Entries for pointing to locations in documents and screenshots
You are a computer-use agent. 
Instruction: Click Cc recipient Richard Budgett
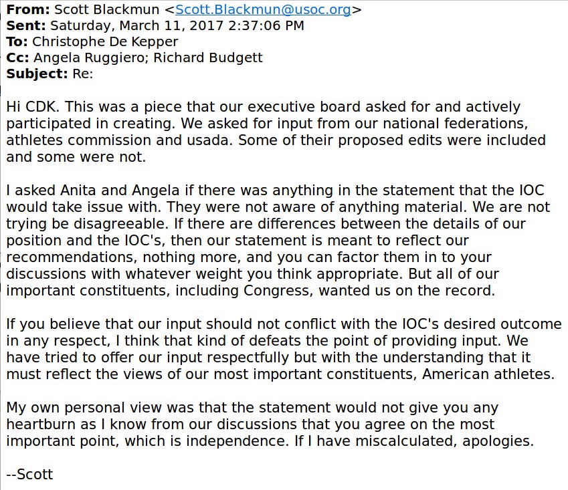point(208,58)
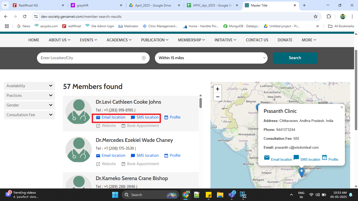Click location pin icon in city search field

144,58
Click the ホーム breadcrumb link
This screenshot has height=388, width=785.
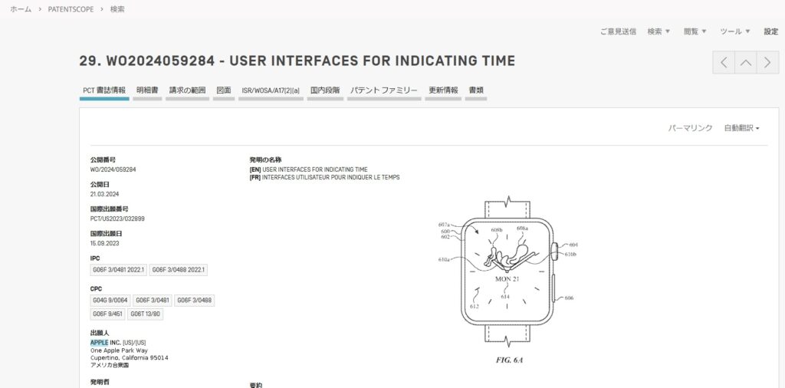point(21,9)
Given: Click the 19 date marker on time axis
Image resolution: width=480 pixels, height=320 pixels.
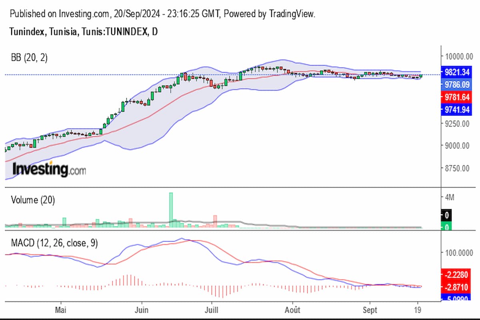Looking at the screenshot, I should (x=418, y=310).
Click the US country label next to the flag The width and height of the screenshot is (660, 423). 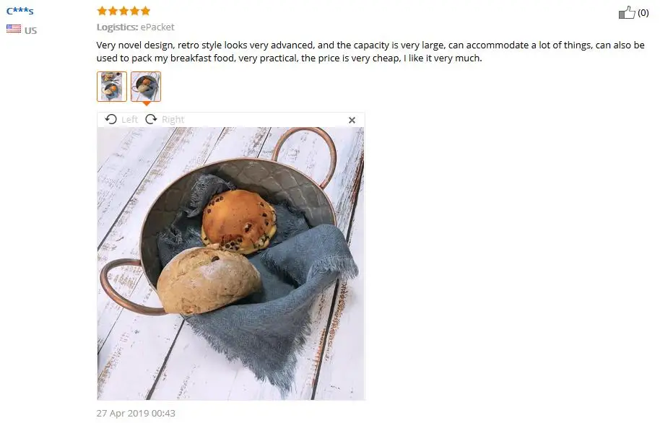(x=31, y=30)
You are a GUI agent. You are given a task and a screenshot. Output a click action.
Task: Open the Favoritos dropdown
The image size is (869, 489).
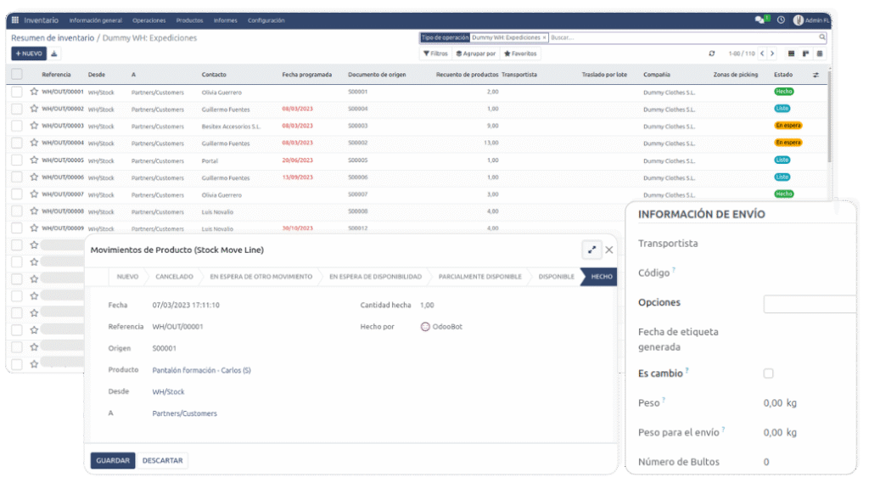(x=520, y=53)
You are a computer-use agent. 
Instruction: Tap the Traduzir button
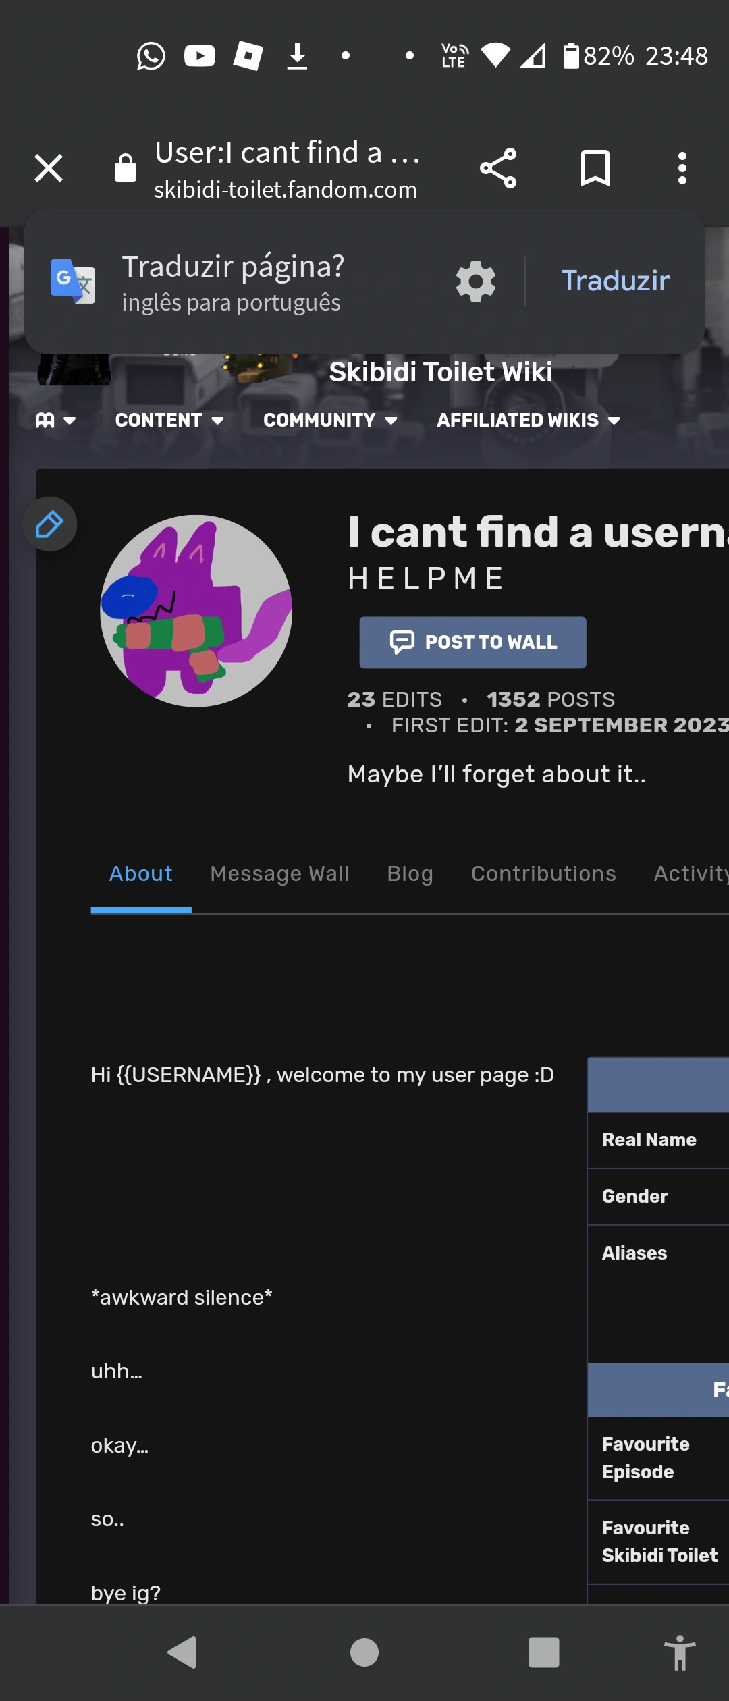(616, 281)
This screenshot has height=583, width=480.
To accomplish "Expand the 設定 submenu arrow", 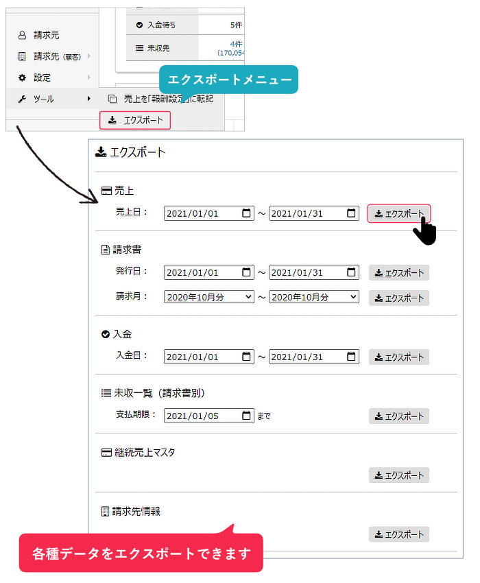I will 89,78.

SET EXERCISE:
Gather every line from the entries above that contains the string "This", and copy each one in full.

THE OUTPUT:
This screenshot has height=388, width=785.
This screenshot has height=583, width=480.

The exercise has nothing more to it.